§ Required work: Output exactly the lines from the first line of the records below through the line containing "This screenshot has height=261, width=347.", both included, leaving out any pictures.

────

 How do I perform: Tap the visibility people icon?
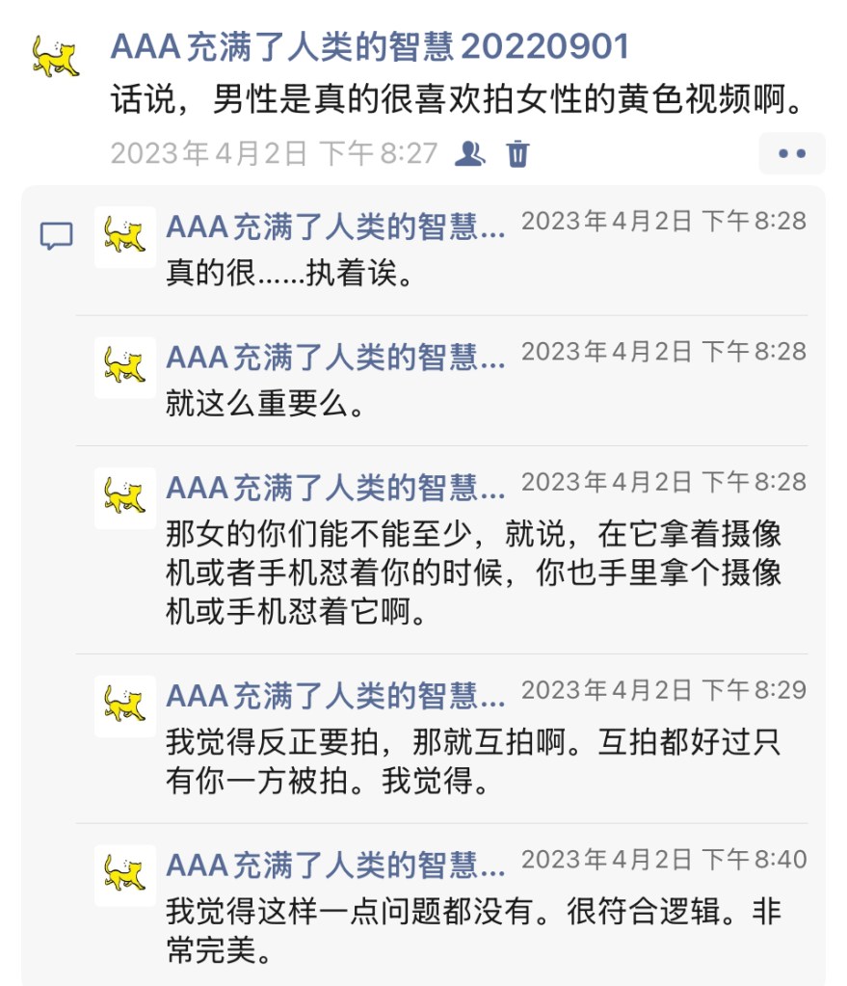coord(469,153)
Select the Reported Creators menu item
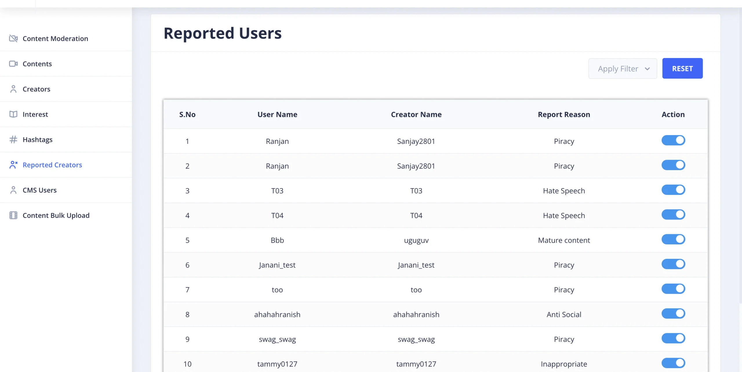 point(52,164)
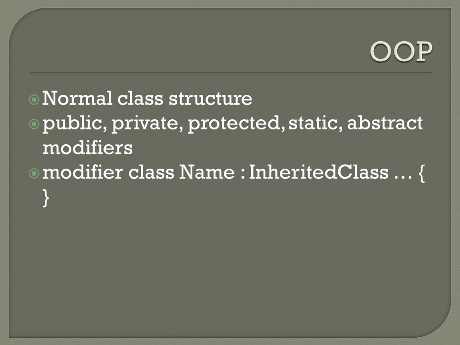Click the horizontal divider line under title
The width and height of the screenshot is (460, 345).
click(x=231, y=72)
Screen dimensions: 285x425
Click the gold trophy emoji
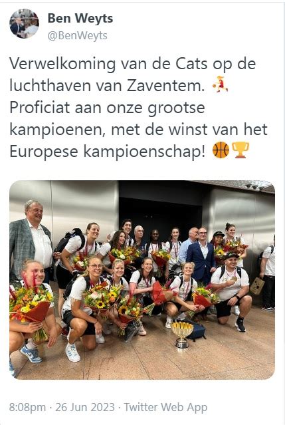240,150
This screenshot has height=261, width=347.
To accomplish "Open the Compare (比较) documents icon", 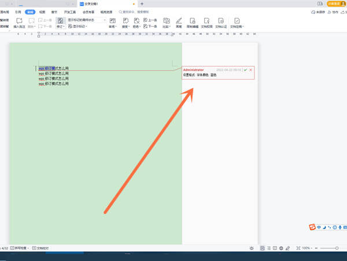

────

§ Reply:
 How do I perform: Tap the visibility people icon?
coord(469,153)
Select the Reported Creators menu item
 point(52,164)
Click the horizontal divider line under title
The width and height of the screenshot is (460, 345).
click(x=231, y=72)
Screen dimensions: 285x425
Click the gold trophy emoji
240,150
This screenshot has height=261, width=347.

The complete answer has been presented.